A few months ago, I met a founder who was riding high. They’d just raised a Series A, they were hitting their targets, and growth was solid. They had no reason to take a meeting with me… except that I’d sent them a quirky outbound gift that piqued their curiosity.
They got on the call and asked me, point-blank:
“Why would I need Equals? What do I need to measure? We’re doing great.”
It’s a fair question. When things are going well, it’s easy to deprioritize rigor. The business feels like it’s working. But that’s exactly when you should be investing in measurement. Not because things are broken. But because one day, they will be. And when that day comes, you’re going to wish you.
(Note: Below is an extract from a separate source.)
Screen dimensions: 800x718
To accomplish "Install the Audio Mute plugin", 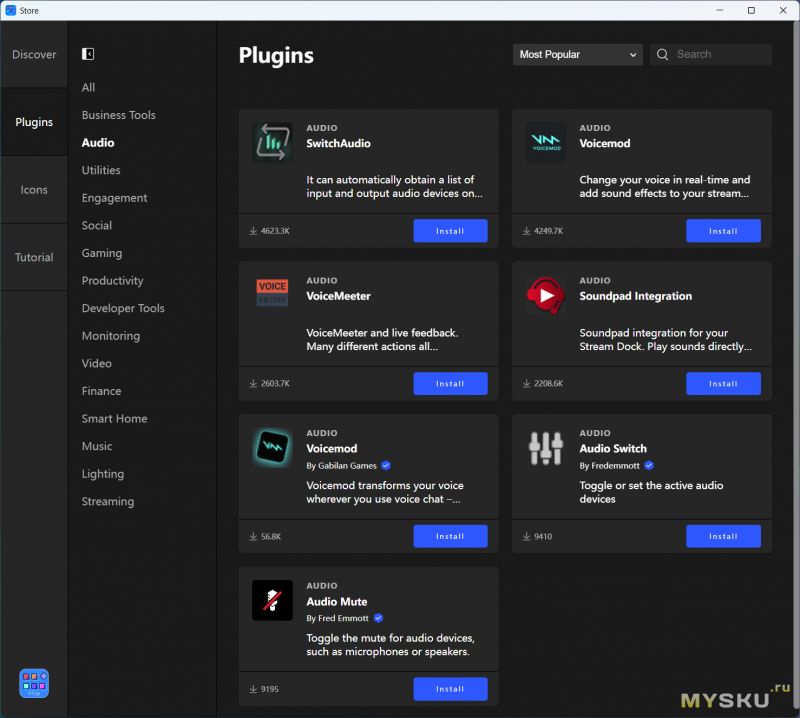I will 450,689.
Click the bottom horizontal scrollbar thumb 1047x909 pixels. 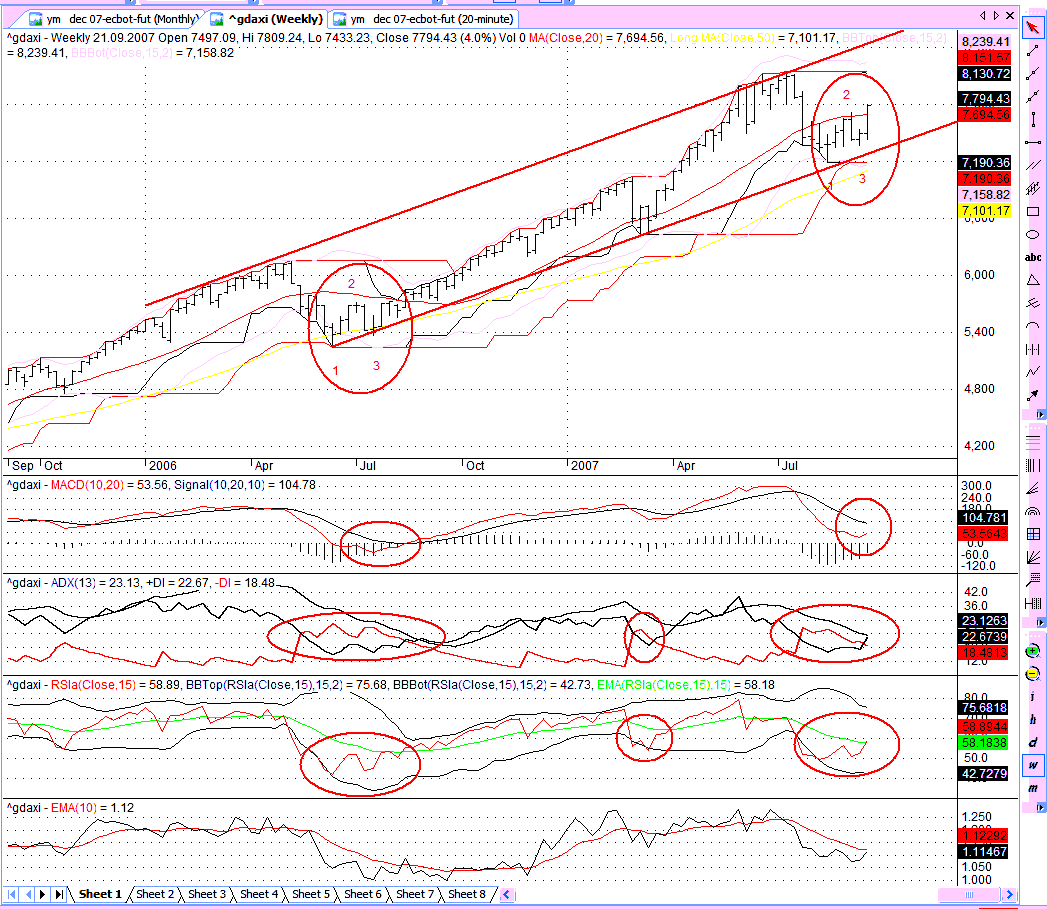[969, 895]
That conversation lasted an hour. I didn’t convince them that day. But a few months later, they came back. They’d started to feel the friction. Now they’re one of our most vocal users. Because they saw what I was trying to explain.
Here’s the crux of what I said to them. Three main points.
First, you won’t always be hitting plan.
Every startup runs into headwinds. Eventually you’ll miss a target. And when that happens, you’re going to want to understand why. Was it top-of-funnel? Sales execution? Onboarding? A change to the funnel? Pricing? Expansion? Churn? Without some kind of measurement discipline already in place, you’ll be stuck guessing. Worse—you’ll be stuck reacting, instead of diagnosing. Building that feedback loop early gives you a baseline for what’s working and what’s not, so when things shift, you’re ready.
Second, you’re almost certainly leaving growth on the table.
Just because the numbers are up doesn’t mean they’re optimized. Measuring your business isn’t just about catching problems—it’s about finding upside. Are certain channels more efficient than others? Are there segments with higher LTV or shorter sales cycles? Is churn hiding in a specific cohort? You don’t get those answers by gut. You get them by looking under the hood. And once you do, you start operating with intention—not momentum.
Third, you’re setting the tone for how your team operates.
Even if you’re small, the habits you build now will shape your culture later. If all your team sees is high-level revenue goals, they’ll optimize for that. But eventually you’ll need more granularity: leads, pipeline, conversion, activation, engagement. And if your team isn’t used to tracking and owning those metrics, you’ll struggle to scale accountability. Great teams don’t just celebrate results. They understand what drives them. And that starts with measurement.
The biggest mistake you can make is waiting until something breaks to care about how it works.
If you're crushing it today, congrats. That’s the best time to start instrumenting the machine. Not because you’re trying to fix it. But because it’s running well, and you want to keep it that way.
Don’t wait for the numbers to stop working to start understanding them.
Build the habit now. Build the system now.
So when things get hard, and they will, you’re not scrambling. You’re operating.